The rumor started a decade ago when scientists—Thackeray among them— studied 17th century smoking pipes, including a few found in the garden of Shakespeares home. In the pipes the scientists found traces of canibus and cocaine, leading the researchers to speculate that the “noted weed” which Shakespeare referred to in a sonnet was actually marijuana.
“We can’t prove that Shakespeare smoked these pipes, but we do now at least know what his contemporaries were smoking,” said Thackeray, reports National Geographic News.
But if they exhume the play write and digitally scan his bones, they’ll be closer to a definitive answer. “If we find grooves between the canine and the incisor, that will tell us if he was chewing on a pipe as well as smoking,” Thackeray told FoxNews.com.
But will it definitely mean that he was smoking pot? Or that the “noted weed” was marijuana? And if so, besides verifying an epic piece of stoner trivia, what do we gain from this knowledge?
If Thackeray gets the go-ahead and all evidence concludes that the Bard liked to toke, potheads everywhere will quietly nod to themselves and grin slyly—it’s an established fact among potheads that creative geniuses love weed.

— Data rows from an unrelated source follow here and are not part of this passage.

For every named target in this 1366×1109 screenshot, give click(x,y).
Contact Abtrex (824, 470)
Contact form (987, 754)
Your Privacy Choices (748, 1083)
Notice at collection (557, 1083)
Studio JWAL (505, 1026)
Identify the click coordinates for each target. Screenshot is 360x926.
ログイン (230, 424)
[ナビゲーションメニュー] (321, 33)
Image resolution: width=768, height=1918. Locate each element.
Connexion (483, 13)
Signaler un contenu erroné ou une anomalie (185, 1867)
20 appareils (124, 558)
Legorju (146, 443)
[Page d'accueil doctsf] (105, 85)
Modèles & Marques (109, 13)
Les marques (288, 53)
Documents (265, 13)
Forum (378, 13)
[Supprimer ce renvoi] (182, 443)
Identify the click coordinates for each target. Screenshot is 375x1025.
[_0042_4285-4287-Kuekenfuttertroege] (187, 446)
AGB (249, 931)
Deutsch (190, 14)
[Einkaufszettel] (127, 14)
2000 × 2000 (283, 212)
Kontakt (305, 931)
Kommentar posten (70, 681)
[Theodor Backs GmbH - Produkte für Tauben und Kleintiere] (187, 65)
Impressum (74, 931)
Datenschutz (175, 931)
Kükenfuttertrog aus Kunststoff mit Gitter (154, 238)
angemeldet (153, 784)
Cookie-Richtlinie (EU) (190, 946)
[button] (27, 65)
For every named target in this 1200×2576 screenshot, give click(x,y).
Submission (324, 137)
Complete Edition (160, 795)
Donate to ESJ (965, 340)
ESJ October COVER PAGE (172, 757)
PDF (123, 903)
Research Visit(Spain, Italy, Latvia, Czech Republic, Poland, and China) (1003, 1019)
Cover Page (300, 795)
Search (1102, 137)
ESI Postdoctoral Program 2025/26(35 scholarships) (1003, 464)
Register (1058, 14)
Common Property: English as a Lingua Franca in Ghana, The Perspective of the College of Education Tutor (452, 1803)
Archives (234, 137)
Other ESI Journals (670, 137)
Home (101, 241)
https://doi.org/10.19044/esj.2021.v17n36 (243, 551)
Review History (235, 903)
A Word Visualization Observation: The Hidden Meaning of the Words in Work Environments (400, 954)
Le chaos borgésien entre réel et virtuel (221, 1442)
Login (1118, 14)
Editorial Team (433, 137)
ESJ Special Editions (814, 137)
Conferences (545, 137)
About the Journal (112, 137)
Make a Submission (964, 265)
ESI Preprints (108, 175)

But the questions remain: does weed unleashes creative inspiration, or does it dull the the genius’ synapses, allowing him or her to focus? Or does it stunt geniuses, making their work more relatable?
None of these questions will be answered by exhuming Shakespeare. And while I love facts about marijuana and Shakespeare (separately or together), I personally think we should leave the poor Bard’s bones at rest and instead continue to study is work.
His gravestone reads: “Good frend for Jesus sake forebeare,/ To digg the dust encloased heare;/ Bleste be the man that spares thes stones,/ And curst be he that moves my bones.”